* START Stored records *

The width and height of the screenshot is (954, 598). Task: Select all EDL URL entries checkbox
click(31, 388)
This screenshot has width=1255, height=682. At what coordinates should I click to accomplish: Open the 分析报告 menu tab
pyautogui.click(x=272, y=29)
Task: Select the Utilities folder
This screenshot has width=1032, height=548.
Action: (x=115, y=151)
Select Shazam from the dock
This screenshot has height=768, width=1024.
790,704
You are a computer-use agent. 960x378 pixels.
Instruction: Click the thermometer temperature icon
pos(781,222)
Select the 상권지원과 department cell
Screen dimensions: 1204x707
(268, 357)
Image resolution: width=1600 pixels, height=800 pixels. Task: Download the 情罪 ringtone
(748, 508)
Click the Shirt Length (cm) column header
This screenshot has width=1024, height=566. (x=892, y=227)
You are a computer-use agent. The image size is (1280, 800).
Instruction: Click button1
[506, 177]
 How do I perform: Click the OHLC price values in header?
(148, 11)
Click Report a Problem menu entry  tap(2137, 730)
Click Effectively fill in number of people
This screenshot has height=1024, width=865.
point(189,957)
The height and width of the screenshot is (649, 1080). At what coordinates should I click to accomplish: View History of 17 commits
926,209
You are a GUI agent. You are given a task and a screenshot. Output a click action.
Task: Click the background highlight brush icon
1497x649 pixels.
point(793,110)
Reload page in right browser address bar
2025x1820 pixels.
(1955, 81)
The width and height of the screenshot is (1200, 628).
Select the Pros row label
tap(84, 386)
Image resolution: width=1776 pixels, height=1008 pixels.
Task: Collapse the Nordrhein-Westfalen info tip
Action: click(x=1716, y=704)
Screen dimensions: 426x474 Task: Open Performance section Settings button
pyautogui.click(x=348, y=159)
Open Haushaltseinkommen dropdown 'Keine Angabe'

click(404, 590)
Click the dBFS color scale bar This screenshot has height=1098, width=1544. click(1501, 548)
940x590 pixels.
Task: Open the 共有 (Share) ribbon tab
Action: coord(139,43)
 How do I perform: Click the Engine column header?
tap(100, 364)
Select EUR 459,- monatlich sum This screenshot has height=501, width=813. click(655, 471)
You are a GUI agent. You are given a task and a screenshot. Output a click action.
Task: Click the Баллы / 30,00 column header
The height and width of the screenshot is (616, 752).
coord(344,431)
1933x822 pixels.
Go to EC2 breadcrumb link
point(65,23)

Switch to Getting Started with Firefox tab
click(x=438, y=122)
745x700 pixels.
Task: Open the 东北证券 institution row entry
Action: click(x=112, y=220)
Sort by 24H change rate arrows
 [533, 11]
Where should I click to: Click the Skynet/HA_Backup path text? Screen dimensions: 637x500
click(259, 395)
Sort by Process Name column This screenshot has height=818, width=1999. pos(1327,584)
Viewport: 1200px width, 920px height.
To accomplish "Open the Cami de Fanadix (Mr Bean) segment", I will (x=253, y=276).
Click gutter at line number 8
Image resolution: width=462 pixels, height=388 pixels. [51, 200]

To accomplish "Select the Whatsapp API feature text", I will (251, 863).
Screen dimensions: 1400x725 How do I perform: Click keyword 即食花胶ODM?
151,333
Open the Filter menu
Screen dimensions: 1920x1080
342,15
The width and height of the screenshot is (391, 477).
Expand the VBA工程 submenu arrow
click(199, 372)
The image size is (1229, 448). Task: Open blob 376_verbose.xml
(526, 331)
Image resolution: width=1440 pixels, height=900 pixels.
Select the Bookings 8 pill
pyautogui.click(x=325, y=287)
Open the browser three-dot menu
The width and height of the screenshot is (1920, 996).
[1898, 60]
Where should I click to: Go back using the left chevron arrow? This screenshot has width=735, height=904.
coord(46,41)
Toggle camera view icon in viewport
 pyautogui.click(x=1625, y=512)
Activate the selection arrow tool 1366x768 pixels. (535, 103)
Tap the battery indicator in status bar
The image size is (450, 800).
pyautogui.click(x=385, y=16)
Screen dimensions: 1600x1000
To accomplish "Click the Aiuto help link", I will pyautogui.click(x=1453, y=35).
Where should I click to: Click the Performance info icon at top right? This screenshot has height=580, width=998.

* END Stored records *

Problem details:
Rewrite all of the material above as a numbered list, one entry per line, and omit any blank lines.

Task solution:
1. The width and height of the screenshot is (954, 598). Task: Select all EDL URL entries checkbox
2. click(31, 388)
3. This screenshot has width=1255, height=682. At what coordinates should I click to accomplish: Open the 分析报告 menu tab
4. pyautogui.click(x=272, y=29)
5. Task: Select the Utilities folder
6. This screenshot has width=1032, height=548.
7. Action: (x=115, y=151)
8. Select Shazam from the dock
9. This screenshot has height=768, width=1024.
10. 790,704
11. You are a computer-use agent. 960x378 pixels.
12. Instruction: Click the thermometer temperature icon
13. pos(781,222)
14. Select the 상권지원과 department cell
15. Screen dimensions: 1204x707
16. (268, 357)
17. Image resolution: width=1600 pixels, height=800 pixels. Task: Download the 情罪 ringtone
18. (748, 508)
19. Click the Shirt Length (cm) column header
20. This screenshot has width=1024, height=566. (x=892, y=227)
21. You are a computer-use agent. The image size is (1280, 800).
22. Instruction: Click button1
23. [506, 177]
24.  How do I perform: Click the OHLC price values in header?
25. (148, 11)
26. Click Report a Problem menu entry  tap(2137, 730)
27. Click Effectively fill in number of people
28. This screenshot has height=1024, width=865.
29. point(189,957)
30. The height and width of the screenshot is (649, 1080). At what coordinates should I click to accomplish: View History of 17 commits
31. 926,209
32. You are a GUI agent. You are given a task and a screenshot. Output a click action.
33. Task: Click the background highlight brush icon
34. 1497x649 pixels.
35. point(793,110)
36. Reload page in right browser address bar
37. 2025x1820 pixels.
38. (1955, 81)
39. The width and height of the screenshot is (1200, 628).
40. Select the Pros row label
41. tap(84, 386)
42. Image resolution: width=1776 pixels, height=1008 pixels.
43. Task: Collapse the Nordrhein-Westfalen info tip
44. Action: click(x=1716, y=704)
45. Screen dimensions: 426x474 Task: Open Performance section Settings button
46. pyautogui.click(x=348, y=159)
47. Open Haushaltseinkommen dropdown 'Keine Angabe'
48. click(404, 590)
49. Click the dBFS color scale bar This screenshot has height=1098, width=1544. click(1501, 548)
50. 940x590 pixels.
51. Task: Open the 共有 (Share) ribbon tab
52. Action: coord(139,43)
53.  How do I perform: Click the Engine column header?
54. tap(100, 364)
55. Select EUR 459,- monatlich sum This screenshot has height=501, width=813. click(655, 471)
56. You are a GUI agent. You are given a task and a screenshot. Output a click action.
57. Task: Click the Баллы / 30,00 column header
58. The height and width of the screenshot is (616, 752).
59. coord(344,431)
60. 1933x822 pixels.
61. Go to EC2 breadcrumb link
62. point(65,23)
63. Switch to Getting Started with Firefox tab
64. click(x=438, y=122)
65. 745x700 pixels.
66. Task: Open the 东北证券 institution row entry
67. Action: click(x=112, y=220)
68. Sort by 24H change rate arrows
69.  [533, 11]
70. Where should I click to: Click the Skynet/HA_Backup path text? Screen dimensions: 637x500
71. click(259, 395)
72. Sort by Process Name column This screenshot has height=818, width=1999. pos(1327,584)
73. Viewport: 1200px width, 920px height.
74. To accomplish "Open the Cami de Fanadix (Mr Bean) segment", I will (x=253, y=276).
75. Click gutter at line number 8
76. Image resolution: width=462 pixels, height=388 pixels. [51, 200]
77. To accomplish "Select the Whatsapp API feature text", I will (251, 863).
78. Screen dimensions: 1400x725 How do I perform: Click keyword 即食花胶ODM?
79. 151,333
80. Open the Filter menu
81. Screen dimensions: 1920x1080
82. 342,15
83. The width and height of the screenshot is (391, 477).
84. Expand the VBA工程 submenu arrow
85. click(199, 372)
86. The image size is (1229, 448). Task: Open blob 376_verbose.xml
87. (526, 331)
88. Image resolution: width=1440 pixels, height=900 pixels.
89. Select the Bookings 8 pill
90. pyautogui.click(x=325, y=287)
91. Open the browser three-dot menu
92. The width and height of the screenshot is (1920, 996).
93. [1898, 60]
94. Where should I click to: Go back using the left chevron arrow? This screenshot has width=735, height=904.
95. coord(46,41)
96. Toggle camera view icon in viewport
97.  pyautogui.click(x=1625, y=512)
98. Activate the selection arrow tool 1366x768 pixels. (535, 103)
99. Tap the battery indicator in status bar
100. The image size is (450, 800).
101. pyautogui.click(x=385, y=16)
102. Screen dimensions: 1600x1000
103. To accomplish "Click the Aiuto help link", I will pyautogui.click(x=1453, y=35).
104. Where should I click to: Click the Performance info icon at top right? This screenshot has height=580, width=998.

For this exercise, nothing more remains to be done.